Download the data files into a temporary directory. Create a signalDatastore object to access the data in the files and obtain the labels.

dataURL = "https://www.mathworks.com/supportfiles/SPT/data/rollingBearingDataset.zip";
datasetFolder = fullfile(tempdir,"rollingBearingDataset");
zipFile = fullfile(tempdir,"rollingBearingDataset.zip");
if ~exist(datasetFolder,"dir")
    websave(zipFile,dataURL);
    unzip(zipFile,datasetFolder);
end

Create a signalDatastore object to access the data in the files and obtain the labels that refer to the signal category.

sds = signalDatastore(datasetFolder);

Filenames in the data set includes the label. Get a list of labels from the filenames in the datastore using the filenames2labels function.

labels = filenames2labels(sds,ExtractBefore=pattern("Signal"|"Fault"));

Set Up Feature Extraction Objects

Set up the feature extractors that extract multidomain features from the signals. Use these features to implement machine learning and deep learning solutions that classify signals as healthy, as having inner race faults, or as having outer race faults [2].

Use the signalTimeFeatureExtractor, signalFrequencyFeatureExtractor, and signalTimeFrequencyFeatureExtractor objects to extract features from all the signals.

  • For time domain, use root-mean-square value, impulse factor, standard deviation, and clearance factor as features.

  • For frequency domain, use median frequency, band power, power bandwidth, and peak amplitude of the power spectral density (PSD) as features.

  • For time-frequency domain, use spectral kurtosis [3] of the signal spectrogram as a feature.

Create a signalTimeFeatureExtractor object to extract time-domain features using the sample rate fs.

fs = 48828;

timeFE = signalTimeFeatureExtractor(SampleRate=fs, ...
    RMS=true, ...
    ImpulseFactor=true, ...
    StandardDeviation=true, ...
    ClearanceFactor=true);

Create a signalFrequencyFeatureExtractor object to extract frequency-domain features.

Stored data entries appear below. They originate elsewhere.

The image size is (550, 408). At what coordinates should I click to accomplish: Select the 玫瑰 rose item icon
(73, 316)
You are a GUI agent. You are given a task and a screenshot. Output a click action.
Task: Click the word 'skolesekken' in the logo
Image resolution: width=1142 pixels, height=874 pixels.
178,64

freqFE = signalFrequencyFeatureExtractor(SampleRate=fs, ...
    MedianFrequency=true, ...
    BandPower=true, ...
    PowerBandwidth=true, ...
    PeakAmplitude=true);

Create a signalTimeFrequencyFeatureExtractor object to extract time-frequency-domain features.

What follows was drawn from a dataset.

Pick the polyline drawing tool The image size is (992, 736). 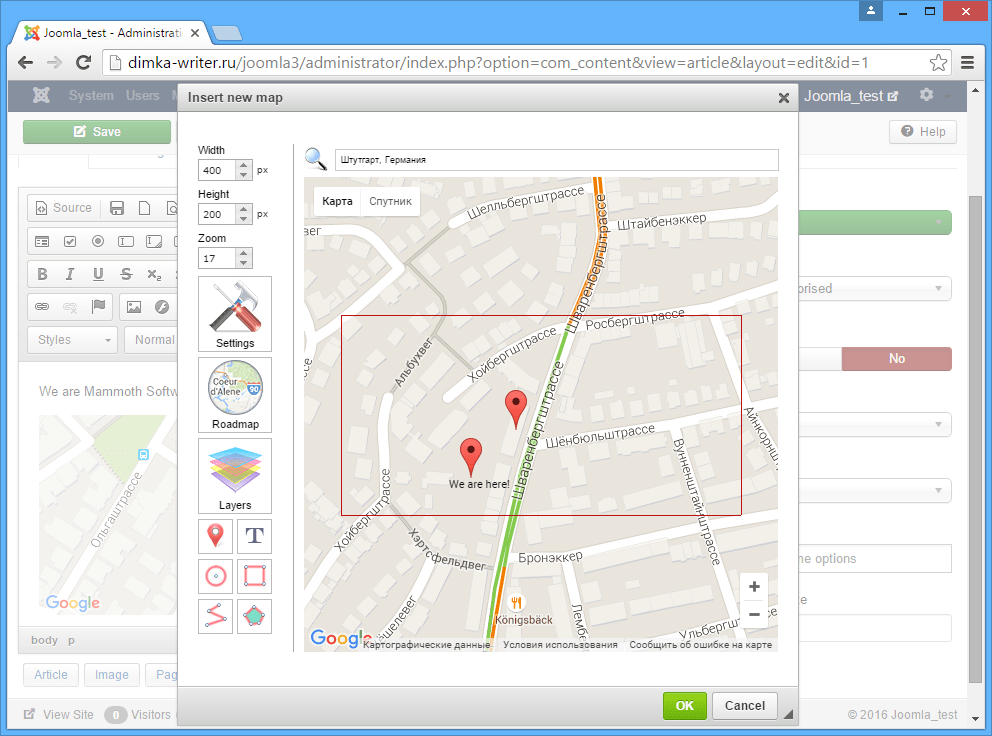[x=216, y=616]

timeFreqFE = signalTimeFrequencyFeatureExtractor(SampleRate=fs, ...
    TimeSpectrum=true);

setExtractorParameters(timeFreqFE,"scalogram", ...
    VoicesPerOctave=16,FrequencyLimits=[50 20000]);

Train SVM Classifier Using Multidomain Features

Extract Multidomain Features

Extract multidomain features using a single CPU worker and a parallel pool of CPU workers and measure the computation times.

Extract features using a single CPU worker.

tStart = tic;
SVMFeatures = cellfun(@(a,b,c) [a b c],extract(timeFE,sds),extract(freqFE,sds), ...
    extract(timeFreqFE,sds),UniformOutput=false);
tCPU = toc(tStart);

Repeat the process using a parallel pool of CPU workers. Set the UseParallel flag in the extract functions of all the feature extractors to true. Start a parallel pool of workers before you start measuring the computation time because the parallel pool can take some time to start.

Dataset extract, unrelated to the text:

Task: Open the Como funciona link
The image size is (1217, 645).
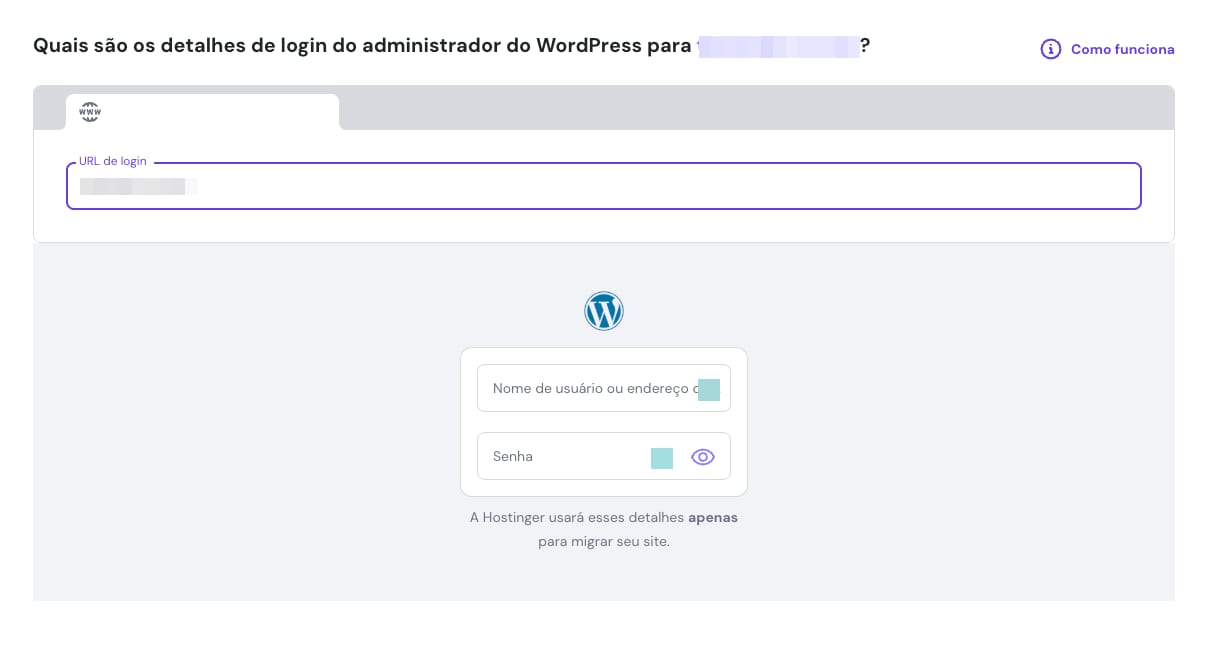Action: (1122, 49)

if isempty(gcp("nocreate"))
    parpool("processes");
end

Obtain multidomain features using a parallel pool of workers.

tStart = tic;
[~] = cellfun(@(a,b,c) [a b c], extract(timeFE,sds,UseParallel=true), ...
    extract(freqFE,sds,UseParallel=true),extract(timeFreqFE,sds,UseParallel=true), ...
    UniformOutput=false);
tPool = toc(tStart);

Compare the run times to see the increase in speed you get when you use a parallel pool of CPU workers for feature extraction.

bar(["CPU" "Parallel Pool of Workers"],[tCPU tPool],0.8,FontSize=12, ...
    Labels = ["" (num2str(round(tCPU/tPool,1))+"x faster")])
title("Feature Extraction Time: CPU vs. Parallel Pool of Workers")
ylabel("Run Time (seconds)")

Train SVM Classifier Model

Obtain multidomain feature tables that are used to train a multiclass SVM classifier and observe the classification accuracy.

Obtain the feature table from the multidomain feature matrix.

featureMatrix = cell2mat(SVMFeatures);

Split the feature matrix into training and testing feature data sets. Obtain their corresponding labels. Reset the random number generator for reproducible results.

rng("default")
cvp = cvpartition(labels,Holdout=0.25);

trainingResponse = labels(cvp.training);
testResponse = labels(cvp.test);

trainMatrix = featureMatrix(cvp.training,:);
testMatrix = featureMatrix(cvp.test,:);

Compute the mean and the standard deviation for the training feature matrix. Use the results to normalize the training and testing feature matrices. Using the statistics from only the training feature prevent testing data from leaking into the training process and ensures that all the feature entries have the same weight.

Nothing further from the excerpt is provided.